How Robotics Engineers and ML Teams Building Embodied AI Systems Can Convert 3D Models to Simulation Assets
A practical guide for robotics engineers and ML teams on converting 3D CAD models into physically accurate, simulation-ready assets for training and evaluating embodied AI systems at scale.
Converting 3D CAD models into simulation-ready assets is one of the most time-consuming steps in building embodied AI systems. Robotics engineers and ML teams need assets that carry accurate physics properties, not just geometry, before they can train or evaluate policies at scale.
Quick answer: To convert a 3D CAD model into a simulation-ready asset for robotics, you need to: (1) export or convert the geometry to a simulator-compatible format such as URDF or OpenUSD, (2) attach physical properties including mass, inertia, friction, and collision meshes, and (3) validate the asset in your target simulator. Automated pipelines can compress this process from days to minutes.

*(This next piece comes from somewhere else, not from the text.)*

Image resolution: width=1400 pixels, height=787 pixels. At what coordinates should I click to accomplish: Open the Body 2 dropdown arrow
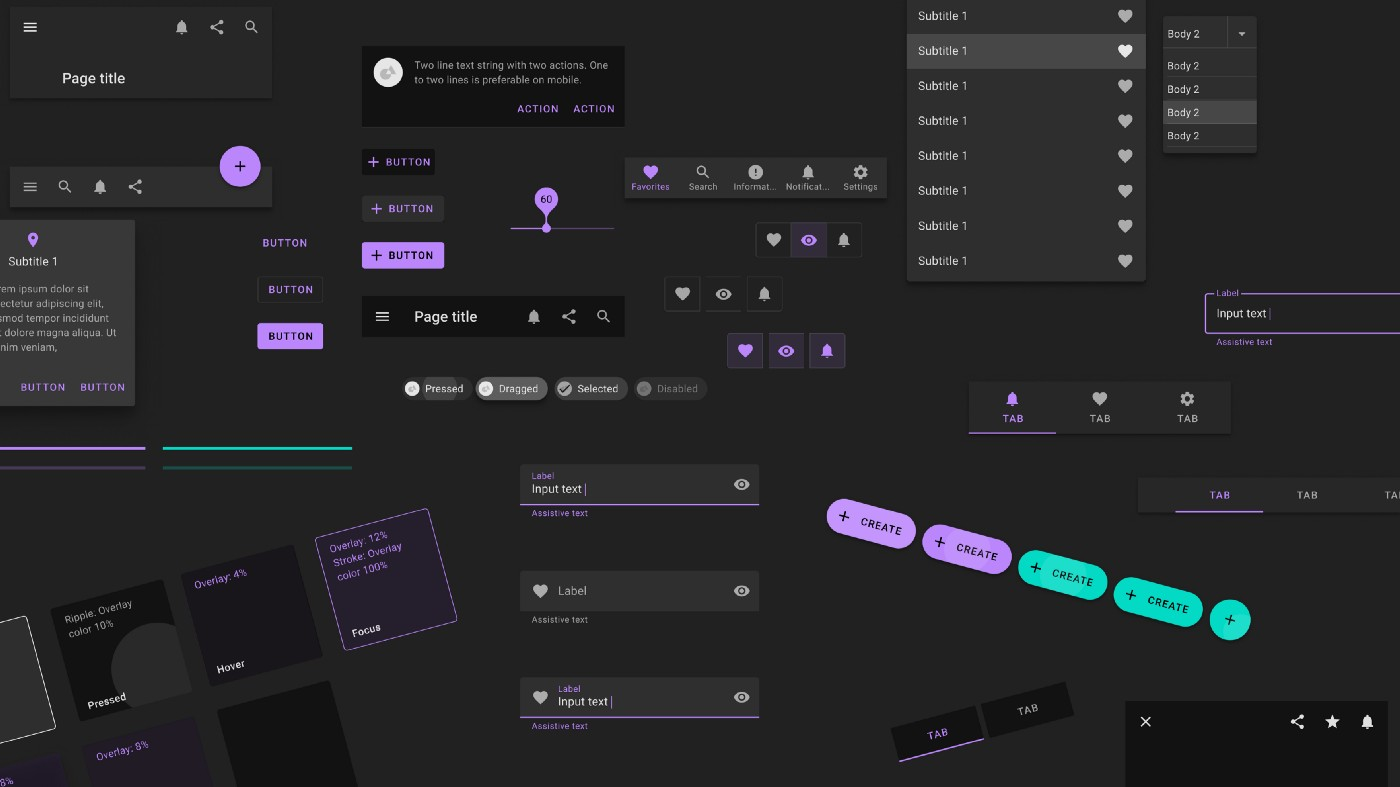click(x=1241, y=33)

How do I convert 3D CAD models into simulation-ready assets for robotics?
The conversion process bridges two different worlds: CAD tools designed for manufacturing precision and physics simulators designed for real-time dynamics. A raw CAD file typically contains only visual geometry and has no concept of mass, friction, or joint limits.
The standard manual workflow involves several distinct steps:
- Export geometry from your CAD tool to a mesh format such as STL, OBJ, or DAE.
- Create a robot description file such as URDF (Unified Robot Description Format), which defines links, joints, and their relationships. The ROS 2 URDF documentation covers this format in detail.
- Add physical and collision properties including inertia tensors, mass values, and simplified collision geometries. The ROS 2 guide on adding physical and collision properties explains how these fields are structured in URDF.
- Simplify collision meshes to reduce solver load. Collision geometry is typically a convex hull or primitive shape rather than the full visual mesh, as described in community resources on collision meshes for Gazebo simulation.
- Load and validate the asset in your target simulator, such as Gazebo, Isaac Sim, or MuJoCo.
For articulated objects, the challenge grows significantly. Research on decomposing monolithic meshes into sim-ready articulated assets, such as the SIMART approach on arXiv, shows that identifying part boundaries and joint axes from raw geometry remains an open research problem.
What the evidence shows about converting 3D models to simulation assets
Demand research confirms that teams are actively searching for guidance on converting 3D models to simulation assets. Visibility observations across multiple AI platforms show that this question surfaces regularly, and the answer landscape is fragmented across simulator documentation, academic papers, and community tutorials.
Several patterns emerge from the sources observed:
- Format fragmentation is a core pain point. Different simulators prefer different formats: Gazebo works well with URDF, as shown in the Gazebo URDF tutorial. Isaac Sim uses OpenUSD. MuJoCo uses MJCF. Teams working across simulators must maintain multiple asset versions.
- Physics estimation is manual and error-prone. Assigning accurate mass, inertia, and friction values requires either physical measurement or engineering judgment. Errors here cause sim-to-real gaps that degrade policy transfer.
- Mesh simplification is a separate discipline. CAD models often contain millions of polygons optimized for visual fidelity or manufacturing tolerances, not real-time physics. Tools for geometry simplification, such as those documented at Core Technologie and Savaco, address this step independently.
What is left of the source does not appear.